Of course, innovative technologies such as big data, IoT and blockchain are likely to open up new prospects, and their approbation in the railway industry is already under way. We believe that it should be very cautious and based on further development of already existing systems, primarily to increase the opportunities for comprehensive risk assessment, predictive maintenance of infrastructure and rolling stock, improving the mobility of service personnel and changing the priorities in technical planning service. However, it is necessary to clearly distinguish the purpose of the technologies – i.e. control command or information action – and regulate their interaction in order to avoid reducing the safety of vital control and command systems and to avoid creating new types and classes of vulnerabilities for them when using cloud technologies. Without addressing this issue, the effectiveness and even feasibility of implementing such technologies could be questioned.

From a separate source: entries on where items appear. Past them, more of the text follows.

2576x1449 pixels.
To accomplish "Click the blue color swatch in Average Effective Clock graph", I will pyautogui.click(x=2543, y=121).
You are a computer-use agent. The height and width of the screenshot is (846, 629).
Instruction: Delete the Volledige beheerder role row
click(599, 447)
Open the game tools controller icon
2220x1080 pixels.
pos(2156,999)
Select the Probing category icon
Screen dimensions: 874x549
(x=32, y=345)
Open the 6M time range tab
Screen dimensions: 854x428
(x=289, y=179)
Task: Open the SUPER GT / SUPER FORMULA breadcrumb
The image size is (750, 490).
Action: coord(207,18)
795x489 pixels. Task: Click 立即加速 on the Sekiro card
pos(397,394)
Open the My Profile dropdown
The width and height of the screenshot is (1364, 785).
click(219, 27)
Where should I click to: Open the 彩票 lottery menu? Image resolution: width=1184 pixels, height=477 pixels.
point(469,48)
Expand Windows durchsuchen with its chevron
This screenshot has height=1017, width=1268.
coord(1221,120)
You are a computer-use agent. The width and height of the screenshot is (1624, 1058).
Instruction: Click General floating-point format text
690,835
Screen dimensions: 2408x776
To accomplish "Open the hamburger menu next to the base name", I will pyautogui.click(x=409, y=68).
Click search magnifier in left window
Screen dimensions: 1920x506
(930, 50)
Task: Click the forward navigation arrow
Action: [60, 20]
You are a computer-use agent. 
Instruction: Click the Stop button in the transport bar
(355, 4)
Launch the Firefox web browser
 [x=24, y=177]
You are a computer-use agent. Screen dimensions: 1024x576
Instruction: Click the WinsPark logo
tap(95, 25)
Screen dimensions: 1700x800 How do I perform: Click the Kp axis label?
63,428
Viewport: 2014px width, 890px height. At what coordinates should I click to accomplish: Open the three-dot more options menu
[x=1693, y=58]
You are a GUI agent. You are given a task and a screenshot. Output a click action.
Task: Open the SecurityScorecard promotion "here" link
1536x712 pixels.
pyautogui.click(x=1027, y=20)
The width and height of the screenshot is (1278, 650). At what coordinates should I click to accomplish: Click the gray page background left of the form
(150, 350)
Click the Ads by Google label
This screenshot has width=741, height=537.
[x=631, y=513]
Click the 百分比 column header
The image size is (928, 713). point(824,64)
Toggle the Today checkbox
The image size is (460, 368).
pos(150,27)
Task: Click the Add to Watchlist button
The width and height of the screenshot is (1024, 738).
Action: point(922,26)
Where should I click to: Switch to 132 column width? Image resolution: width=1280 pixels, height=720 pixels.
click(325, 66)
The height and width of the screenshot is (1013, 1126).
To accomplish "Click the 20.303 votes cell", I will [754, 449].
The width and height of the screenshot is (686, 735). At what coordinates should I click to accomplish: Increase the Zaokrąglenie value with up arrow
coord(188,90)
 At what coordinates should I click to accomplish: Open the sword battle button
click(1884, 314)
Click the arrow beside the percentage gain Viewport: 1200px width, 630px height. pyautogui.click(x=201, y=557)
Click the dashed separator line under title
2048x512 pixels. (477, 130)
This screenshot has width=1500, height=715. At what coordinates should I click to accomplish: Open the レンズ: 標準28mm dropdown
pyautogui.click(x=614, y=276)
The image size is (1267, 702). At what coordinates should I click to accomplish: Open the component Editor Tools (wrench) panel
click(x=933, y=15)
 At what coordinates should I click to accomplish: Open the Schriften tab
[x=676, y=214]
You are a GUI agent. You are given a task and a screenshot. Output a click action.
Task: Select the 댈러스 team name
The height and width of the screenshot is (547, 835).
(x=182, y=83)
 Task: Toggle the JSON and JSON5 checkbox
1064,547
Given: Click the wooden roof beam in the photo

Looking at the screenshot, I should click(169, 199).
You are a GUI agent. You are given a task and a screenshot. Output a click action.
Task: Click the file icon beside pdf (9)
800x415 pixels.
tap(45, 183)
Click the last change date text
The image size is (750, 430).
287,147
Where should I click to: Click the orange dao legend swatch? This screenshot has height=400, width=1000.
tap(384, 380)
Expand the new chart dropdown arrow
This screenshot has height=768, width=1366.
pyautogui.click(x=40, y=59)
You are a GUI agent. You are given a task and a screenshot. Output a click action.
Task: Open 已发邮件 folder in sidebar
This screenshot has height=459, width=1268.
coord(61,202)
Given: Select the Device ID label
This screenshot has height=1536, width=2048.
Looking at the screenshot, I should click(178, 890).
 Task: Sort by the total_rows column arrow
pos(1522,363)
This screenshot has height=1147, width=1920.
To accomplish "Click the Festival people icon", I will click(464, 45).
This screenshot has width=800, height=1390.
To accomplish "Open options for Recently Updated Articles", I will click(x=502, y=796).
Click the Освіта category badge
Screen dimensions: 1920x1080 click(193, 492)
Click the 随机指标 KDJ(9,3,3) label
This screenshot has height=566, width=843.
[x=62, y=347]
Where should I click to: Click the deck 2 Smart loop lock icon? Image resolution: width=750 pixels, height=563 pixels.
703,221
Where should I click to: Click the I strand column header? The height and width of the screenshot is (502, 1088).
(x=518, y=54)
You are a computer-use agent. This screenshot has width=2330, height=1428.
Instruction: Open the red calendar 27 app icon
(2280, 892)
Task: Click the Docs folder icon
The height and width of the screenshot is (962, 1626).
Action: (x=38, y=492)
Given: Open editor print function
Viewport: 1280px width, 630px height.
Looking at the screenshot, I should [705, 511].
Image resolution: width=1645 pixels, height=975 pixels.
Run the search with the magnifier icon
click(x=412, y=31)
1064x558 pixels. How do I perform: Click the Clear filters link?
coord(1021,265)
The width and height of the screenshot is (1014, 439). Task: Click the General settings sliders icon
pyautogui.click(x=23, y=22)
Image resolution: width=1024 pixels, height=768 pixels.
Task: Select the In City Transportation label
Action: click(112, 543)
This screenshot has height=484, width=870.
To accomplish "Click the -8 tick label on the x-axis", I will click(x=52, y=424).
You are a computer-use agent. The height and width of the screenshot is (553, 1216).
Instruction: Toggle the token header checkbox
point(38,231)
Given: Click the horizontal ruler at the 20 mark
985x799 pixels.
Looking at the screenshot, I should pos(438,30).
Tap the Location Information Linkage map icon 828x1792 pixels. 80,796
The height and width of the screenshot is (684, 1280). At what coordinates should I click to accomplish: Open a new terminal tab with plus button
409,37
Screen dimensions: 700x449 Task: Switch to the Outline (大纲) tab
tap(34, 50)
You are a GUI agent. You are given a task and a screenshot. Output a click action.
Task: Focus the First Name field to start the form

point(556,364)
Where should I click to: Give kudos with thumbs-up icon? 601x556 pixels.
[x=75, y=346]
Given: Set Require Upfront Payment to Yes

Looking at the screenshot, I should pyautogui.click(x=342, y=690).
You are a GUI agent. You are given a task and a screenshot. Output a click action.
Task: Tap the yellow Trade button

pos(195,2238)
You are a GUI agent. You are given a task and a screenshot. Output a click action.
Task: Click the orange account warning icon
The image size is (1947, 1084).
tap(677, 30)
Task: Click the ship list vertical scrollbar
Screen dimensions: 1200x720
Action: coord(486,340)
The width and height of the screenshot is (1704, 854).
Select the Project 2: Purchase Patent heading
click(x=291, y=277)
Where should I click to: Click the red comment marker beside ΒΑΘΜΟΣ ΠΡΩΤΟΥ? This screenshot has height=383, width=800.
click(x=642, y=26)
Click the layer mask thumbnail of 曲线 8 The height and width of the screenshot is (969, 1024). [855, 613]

Efim Rozenberg graduated from the Moscow Institute of Railway Engineering in 1974 and began working in the Design and Research Department for Automatics and Telemechanics of the design bureau of the Main Directorate of Signalling and Communications within the Ministry of Railways. Since January 2008 Efim has been working as First Deputy Director General of JSC NIIAS and he is also the Chief Designer for Traffic Safety on Russian railways. In 1983 Efim was awarded the academic degree of Candidate of Technical Sciences, and in 2005 Doctor of Technical Sciences.